Glasnevin Trust Assistant Professor
Public History and Cultural Heritage
Trinity College Dublin
Ireland
I have taught a wide range of courses on 19th and 20th century Irish history, and specialist modules on the history of poverty, welfare and public health, and the global history of suicide. At the moment I teach a module on 'Institutions and public history in Ireland and beyond' as part of the M.Phil. in Public History and Cultural Heritage, and I contribute to the Core Module on the M.Phil. in Public History, 'Remembering, reminding and forgetting: public history, cultural heritage'. I also contribute to modules on the M.Phil in Irish History. I welcome research students interested in the social history of 19th and 20th century Ireland, the history of institutions and public history.
I am an Irish historian focused largely on social history, in particular the history of suicide, death and poverty in nineteenth and twentieth century Ireland.
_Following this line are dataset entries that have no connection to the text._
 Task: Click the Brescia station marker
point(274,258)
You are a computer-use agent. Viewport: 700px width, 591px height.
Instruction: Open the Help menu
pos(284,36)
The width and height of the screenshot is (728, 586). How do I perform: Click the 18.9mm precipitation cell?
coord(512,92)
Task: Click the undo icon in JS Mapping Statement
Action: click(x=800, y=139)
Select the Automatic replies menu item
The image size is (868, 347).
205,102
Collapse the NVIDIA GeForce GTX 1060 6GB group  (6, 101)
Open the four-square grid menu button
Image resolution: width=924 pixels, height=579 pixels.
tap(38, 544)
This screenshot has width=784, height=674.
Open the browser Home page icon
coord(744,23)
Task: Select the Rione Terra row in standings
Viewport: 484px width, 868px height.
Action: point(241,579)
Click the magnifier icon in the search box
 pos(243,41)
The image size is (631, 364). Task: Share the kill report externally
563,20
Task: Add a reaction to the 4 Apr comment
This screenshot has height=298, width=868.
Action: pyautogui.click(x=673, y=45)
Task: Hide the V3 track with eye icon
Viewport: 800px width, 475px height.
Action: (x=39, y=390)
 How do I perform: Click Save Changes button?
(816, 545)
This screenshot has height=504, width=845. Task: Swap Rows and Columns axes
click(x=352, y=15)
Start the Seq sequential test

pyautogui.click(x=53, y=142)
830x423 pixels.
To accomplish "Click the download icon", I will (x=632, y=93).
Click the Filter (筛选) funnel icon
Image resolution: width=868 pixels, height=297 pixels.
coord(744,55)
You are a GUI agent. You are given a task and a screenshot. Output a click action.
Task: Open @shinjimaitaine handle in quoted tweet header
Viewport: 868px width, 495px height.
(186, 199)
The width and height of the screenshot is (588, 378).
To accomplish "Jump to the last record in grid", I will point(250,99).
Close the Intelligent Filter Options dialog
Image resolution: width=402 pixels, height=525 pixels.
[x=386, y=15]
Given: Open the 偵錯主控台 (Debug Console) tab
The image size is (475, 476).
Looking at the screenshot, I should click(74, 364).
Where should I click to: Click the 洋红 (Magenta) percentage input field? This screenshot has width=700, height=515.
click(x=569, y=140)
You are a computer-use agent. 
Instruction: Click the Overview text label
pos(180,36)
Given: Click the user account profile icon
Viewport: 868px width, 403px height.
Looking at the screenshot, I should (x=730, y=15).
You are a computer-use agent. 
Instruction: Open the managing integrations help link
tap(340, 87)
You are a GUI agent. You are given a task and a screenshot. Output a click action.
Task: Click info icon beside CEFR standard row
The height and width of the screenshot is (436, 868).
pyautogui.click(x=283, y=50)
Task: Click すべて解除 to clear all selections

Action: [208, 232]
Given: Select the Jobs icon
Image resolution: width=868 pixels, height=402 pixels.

I am fascinated by how the state acquired knowledge about its citizens in the nineteenth century and used that information to construct massive amounts of data about mortality, disease and welfare during the period up to the foundation of the Irish Free State. I am also interested in the history of institutions, including workhouses, psychiatric hospitals, prisons and Magdalen asylums. Before coming to Trinity College I worked at Queen’s University in Belfast and Oxford Brookes University on two research projects related to the history of the Irish Poor Law. Prior to that I worked at the University of Limerick on a project exploring the medicalisation of maternity through general and psychiatric hospital records in early 20th century Ireland. I received my Ph.D. from NUI Maynooth in 2005. Part of my job involves working with the Glasnevin Trust at Glasnevin Cemetery and Museum developing their public history, education and research activities.